Repeat nothing but the line containing "Instruction: Click HWiNFO reset clock icon" and the lines that follow it, up to and including the last line of the data below.

::::::::::

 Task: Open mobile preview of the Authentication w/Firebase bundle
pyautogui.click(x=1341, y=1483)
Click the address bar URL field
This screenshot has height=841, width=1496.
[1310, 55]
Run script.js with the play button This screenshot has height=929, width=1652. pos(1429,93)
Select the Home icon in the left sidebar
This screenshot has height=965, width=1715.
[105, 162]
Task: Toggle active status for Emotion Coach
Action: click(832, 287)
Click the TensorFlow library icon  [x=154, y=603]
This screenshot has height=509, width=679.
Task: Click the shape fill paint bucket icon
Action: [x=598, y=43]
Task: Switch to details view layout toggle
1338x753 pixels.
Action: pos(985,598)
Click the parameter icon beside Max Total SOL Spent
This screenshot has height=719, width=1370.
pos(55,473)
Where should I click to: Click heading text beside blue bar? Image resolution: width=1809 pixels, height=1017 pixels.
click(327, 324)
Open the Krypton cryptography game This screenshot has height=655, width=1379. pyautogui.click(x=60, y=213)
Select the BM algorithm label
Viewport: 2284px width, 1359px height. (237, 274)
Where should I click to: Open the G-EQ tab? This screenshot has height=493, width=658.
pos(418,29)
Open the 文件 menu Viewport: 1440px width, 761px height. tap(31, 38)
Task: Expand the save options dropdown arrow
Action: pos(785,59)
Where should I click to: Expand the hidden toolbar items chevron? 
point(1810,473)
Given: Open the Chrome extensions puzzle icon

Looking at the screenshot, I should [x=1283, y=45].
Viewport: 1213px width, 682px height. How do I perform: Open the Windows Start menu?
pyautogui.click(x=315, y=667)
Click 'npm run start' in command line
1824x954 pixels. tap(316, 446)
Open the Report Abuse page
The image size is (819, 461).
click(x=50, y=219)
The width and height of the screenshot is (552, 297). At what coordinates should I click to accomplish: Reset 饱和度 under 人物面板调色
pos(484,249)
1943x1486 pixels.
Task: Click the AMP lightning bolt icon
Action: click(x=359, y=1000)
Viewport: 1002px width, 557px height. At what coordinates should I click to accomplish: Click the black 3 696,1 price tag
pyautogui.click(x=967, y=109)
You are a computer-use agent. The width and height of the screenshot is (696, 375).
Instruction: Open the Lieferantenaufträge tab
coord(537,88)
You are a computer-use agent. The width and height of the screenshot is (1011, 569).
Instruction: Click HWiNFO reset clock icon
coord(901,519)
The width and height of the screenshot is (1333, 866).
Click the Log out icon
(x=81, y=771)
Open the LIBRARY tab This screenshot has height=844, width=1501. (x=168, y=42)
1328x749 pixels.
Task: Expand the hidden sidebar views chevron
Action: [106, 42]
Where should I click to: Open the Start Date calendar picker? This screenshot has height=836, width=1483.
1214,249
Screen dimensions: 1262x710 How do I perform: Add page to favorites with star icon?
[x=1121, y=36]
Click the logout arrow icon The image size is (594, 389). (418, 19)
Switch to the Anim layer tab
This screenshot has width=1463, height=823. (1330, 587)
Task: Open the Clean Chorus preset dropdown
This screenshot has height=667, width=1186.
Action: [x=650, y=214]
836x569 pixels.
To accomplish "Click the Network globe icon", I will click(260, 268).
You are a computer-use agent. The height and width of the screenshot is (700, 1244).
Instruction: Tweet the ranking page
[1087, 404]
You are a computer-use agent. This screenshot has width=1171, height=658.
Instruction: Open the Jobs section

::::::::::

▶ _Answer box_
Instruction: Click HWiNFO reset clock icon
coord(901,519)
The width and height of the screenshot is (1333, 866).
Click the Log out icon
(x=81, y=771)
Open the LIBRARY tab This screenshot has height=844, width=1501. (x=168, y=42)
1328x749 pixels.
Task: Expand the hidden sidebar views chevron
Action: [106, 42]
Where should I click to: Open the Start Date calendar picker? This screenshot has height=836, width=1483.
1214,249
Screen dimensions: 1262x710 How do I perform: Add page to favorites with star icon?
[x=1121, y=36]
Click the logout arrow icon The image size is (594, 389). (418, 19)
Switch to the Anim layer tab
This screenshot has width=1463, height=823. (1330, 587)
Task: Open the Clean Chorus preset dropdown
This screenshot has height=667, width=1186.
Action: [x=650, y=214]
836x569 pixels.
To accomplish "Click the Network globe icon", I will click(260, 268).
You are a computer-use agent. The height and width of the screenshot is (700, 1244).
Instruction: Tweet the ranking page
[1087, 404]
You are a computer-use agent. This screenshot has width=1171, height=658.
Instruction: Open the Jobs section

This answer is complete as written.